Dziadkowie szurają kapciami po całym mieszkaniu. Sprawdzają działanie kranów. Coś im nie sztymuje w tym łazienkowym. Dzwonią po hydraulika. Miauczą. Psioczą. Przekrzykują się nawzajem lub krzątają się niezdarnie. Potrącają krzesła. Zamykają — otwarte przeze mnie okno. Chciałem przewietrzyć zatęchły smrodek starości. Ale oni znów spiskują przeciwko mnie. Czy widzieliście ich kończyny powykręcane reumatyzmem? Niech was nie zwiedzie ich rachityczny wygląd.

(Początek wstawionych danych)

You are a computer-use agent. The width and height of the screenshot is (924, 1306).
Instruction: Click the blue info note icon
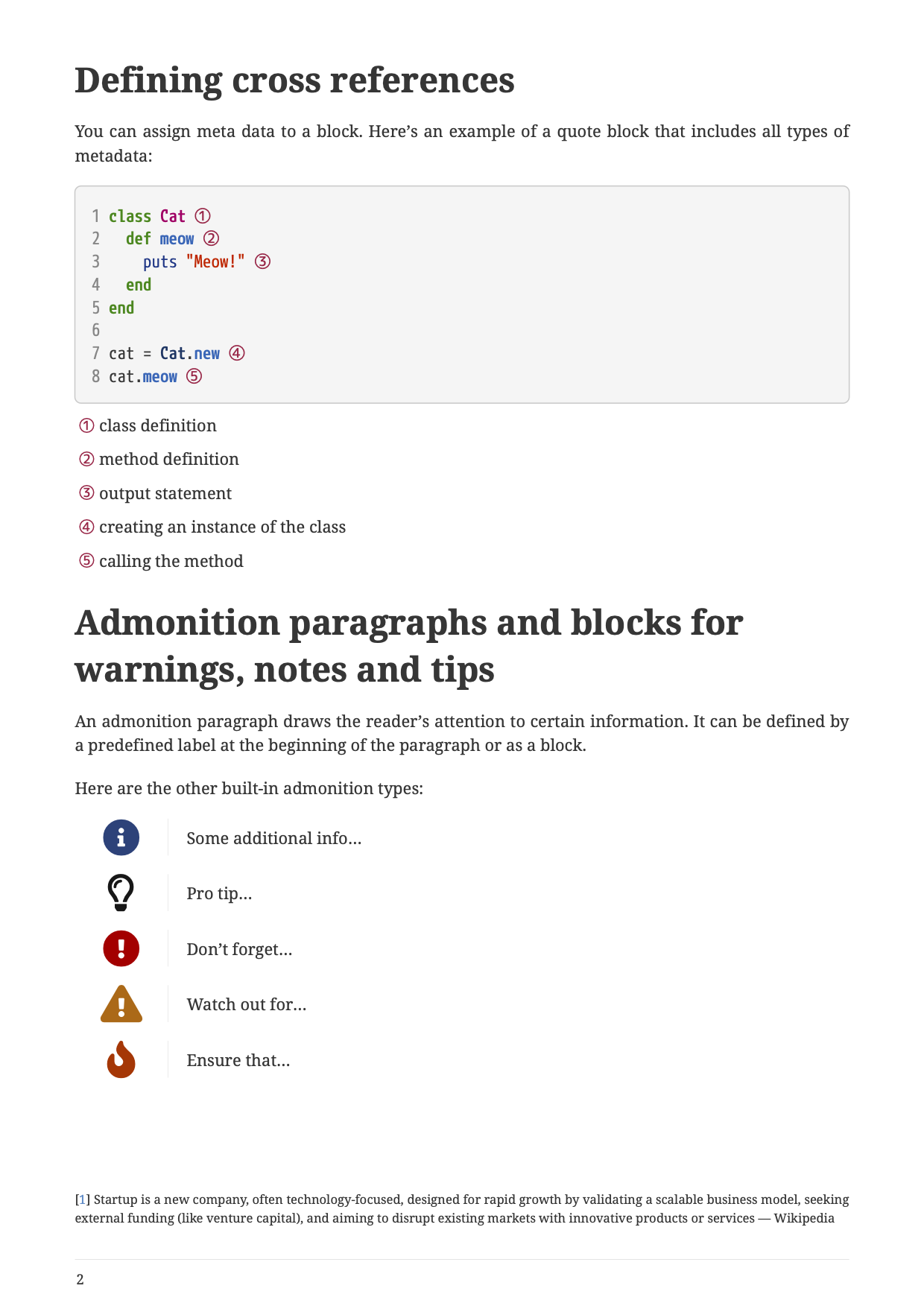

Nasłuchuję, jak w dużym pokoju debatują nad dzisiejszym obiadem. Pochyleni nad stołem. Podobni starym generałom. Planują ruchy wojsk. Sporządzają listę zaopatrzeniową. Roztrząsając każdy jej punkt z niepotrzebną przesadą. Szukają nazw dla warzyw. Jak kalafior. Jak to podłużne i zielone. Ogórek? Nie. Szparagi? Nie. Cukinia? Tak. Marszczą brew, próbując przypomnieć sobie zapomniane. W końcu dziadek ociężale wychodzi do sklepu, wspierając się na lasce wykonanej własnym sumptem z popsutego parasola.
Przykucnąłem z kubkiem zielonej herbaty. Opatulony kocykiem z lat dziecięcych. W dołku, który zdążyłem sobie wymościć, zaciekle wystukuję raport. Ten-oto-tu raport. Szukam nazw dla zapomnianego, przetrząsając moją własną spiżarkę.
Później wszedłem do kuchni i zostałem dodany do ich konania, odmłodziłem cały proces ― stanąwszy naprzeciw ich białych, pomarszczonych twarzy. Nastawiłem czajnik z wodą.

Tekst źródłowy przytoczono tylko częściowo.